● Source document
------------------------------------------------------------

Following on from my first post Moving To Mazabuka, here is some more information which you might find helpful. It is always easy to discover these things when you move here, but hopefully this will make it easier for those who would prefer to know more up front. A lot of the information below is not specific to Zambia, but relevant to anyone moving to Zambia.
Holidays in Zambia are super expensive, and do not expect equivalent standard as you might receive in South Africa or other countries. Camping will cost anything between $15- $28 per person. There are some places where you can pay less, but more often than not there is a reason for that. Many lodges are offering specials of $70 pppn including some meals and an activity if you are lucky. A special can still be $180. Camping is a very good option, especially for a bigger family. Other more affordable options are hiring larger houses and going as a group.
There are good deals about though, you just need to research and keep your eyes peeled. Everything is far, so you need to be prepared to travel, or the alternative is you just don’t get to see places. That said, there are random places about that you can go and do things affordably without spending a lot. We have camped on friends farms at their dams, sometimes you just need to get cheeky and creative to save precious annual leave as well as the travel fund! People don’t mind!
When booking holidays, request local rates for SADC. members. Green season (rainy season) is up to 40% off, take advantage. The season runs from around November to March-May, but bear in mind accessibility becomes an issue for many places. Ignore the prices listed on websites, you will pay a fraction of that as a resident/SADC member. Those on work permits qualify for resident rates.
Some useful sites:
Birding (Yes, this needs it’s own category)
Bird Watch Zambia is well worth joining, at just K200 a year. You receive a monthly newsletter and get included in all the birding goings on, via a Whatsapp group. This all depends on what level of Bird Nerd you have reached, but we are there. Birding is absolutely incredible in the Mazabuka District and the area is surprisingly diverse. You will find various birding groups have been created across Zambia.
Recycling & Waste
There are currently no recycling facilities in town. Carol Flemming at Sikhalozia farm collects glass which is crushed to make building sand. Poverty is a real issue in Zambia and so you will find your staff will reuse much of what you view as waste. The packets that vegetables, cereals, beans etc come in, are all kept and reused as are glass bottles, tins etc. The little village shops gladly re-use them for storing and selling their produce. Bottle tops etc are used for crafts. Below are some links that you will find helpful:
- The Bright Future Project – tin, glass, plastic, paper – Lusaka & Monze
- Less Plastic Lusaka & Recycle Lusaka – group for ideas and places in Lusaka
- Impact One Initiative – (thin cardboard boxes & bread bags – into learning resources)
It is usual to get quoted in USD for many things, but local currency is Kwacha (ZMW). Mazabuka has all the banks; FNB, Standard Chartered, Stanbic. There is a Bureau de Change opposite Stanbic down the alley amongst some small shops. Sounds dodge, but it’s actually legit. Most places take card (not the polo or tennis clubs), it is best to always have cash on you. Don’t turn up at the Lubombo Polo on your first weekend in Mazabuka and have to ask your boss for a cash advance at the bar. A couple I know very well had to do that, it was quite awks for us, I mean them.

------------------------------------------------------------

● Supplied information

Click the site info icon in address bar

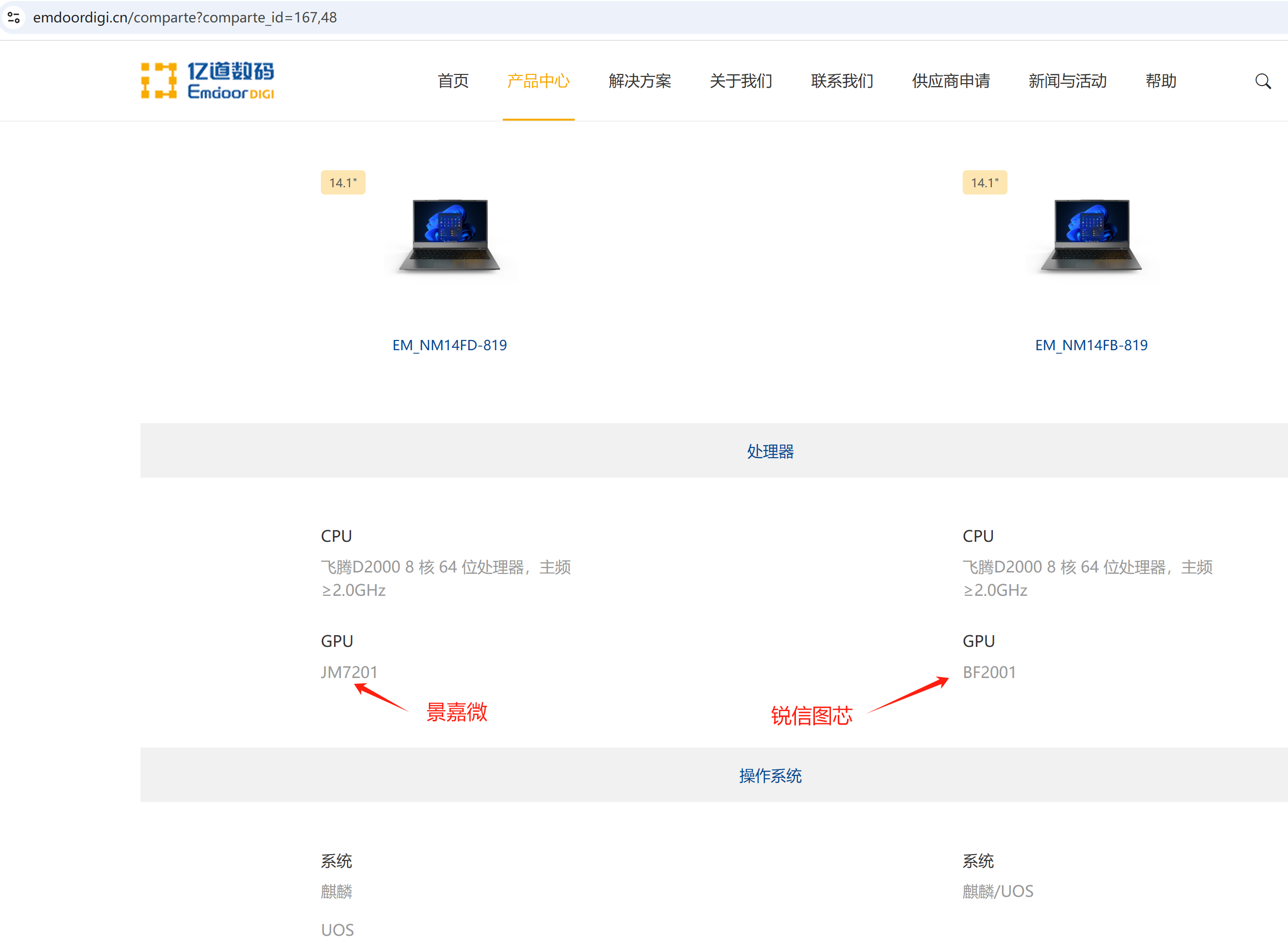14,17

------------------------------------------------------------

● Exercise
Write the next part of the post about moving to Mazabuka, starting after its last sentence.

● Answer to this task
If you need to bring anything in from “South”, RNJ Exports are your people, and it is not nearly as expensive as you think. They will also source and purchase items (within reason), on your behalf. Anything from olives, to a swimming pool, solar system or motorbike.
Ishop Road Freight is also a very good option, and cheaper than RNJ for your smaller parcels. You can do any shopping online in South Africa, have it delivered to their address in Edenvale addressed with your account number and you should receive it in Mazabuka within 2 weeks. They also offer a similar service from the States and UK, obviously more expensive. The iShop depot in Mazabuka is in a small cluster of shops opposite Autoworld, behind DSTV.
If you have a domestic worker or any staff you hire yourself, you need to register with NAPSA and make your payments before the 10th of each month. You can do these online and the staff are super helpful in town.
You need to have your car insured, licensed and fitness tested, this can all be done at RTSA on the edge of town. Go early or send someone to do it for you.
Immigration offices are in town opposite the Engen garage. Remember, if you are here as a spouse, you are not allowed to work or volunteer unless you have a permit to do so. Unless you your work is online and you are registered for tax and payments in another country.
Don’t say 2pm or 2 o’clock , say fourteen hours. Trust me, saves a lot of confusion.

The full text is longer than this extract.